New Zealand's central bank took a step in the dark yesterday when new rules to limit risky house lending came into effect, although many economists doubt they will work.

From yesterday, banks have to keep lending to borrowers with mortgage deposits of less than 20 per cent of a property's value - so-called high loan-to-value ratio lending (LVR) - to no more than 10 per cent of their total lending.
The Reserve Bank of New Zealand had been flagging for the past year its concern about the risks of an overheated housing market, particularly in the biggest city Auckland, and the risk that posed to the country's financial system if there should be sharp downturn.
"The LVR restrictions are designed to help slow the rate of housing-related credit growth and house price inflation, thereby reducing the risk of a substantial downward correction in house prices that would damage the financial sector and the broader economy," bank governor Graeme Wheeler said in his September 12 monetary statement.
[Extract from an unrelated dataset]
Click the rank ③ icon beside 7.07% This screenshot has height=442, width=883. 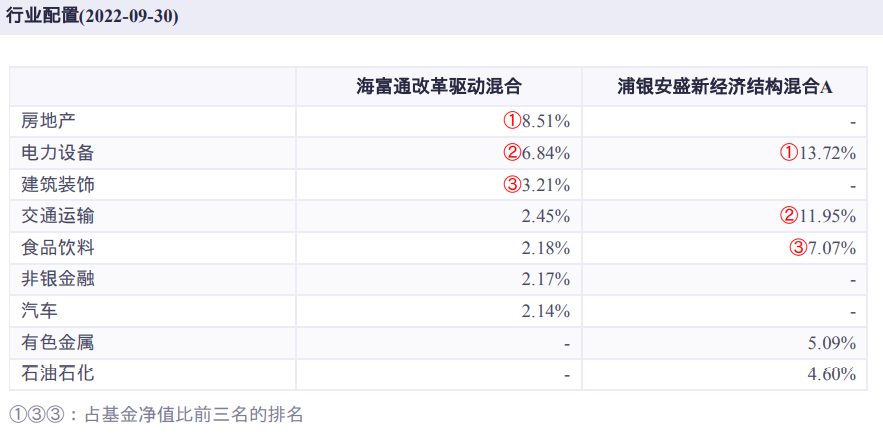point(798,248)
By his own admission, Wheeler does not know if the measure will work and what impact it might have, although he has said the bank does not want to cool the housing market by raising its official cash rate because it might fuel buying of an already high New Zealand dollar.
Median house prices were at a record in August, having risen 9.5 per cent over the year, but in Auckland, where supply is heavily constrained, prices rose 17.9 per cent.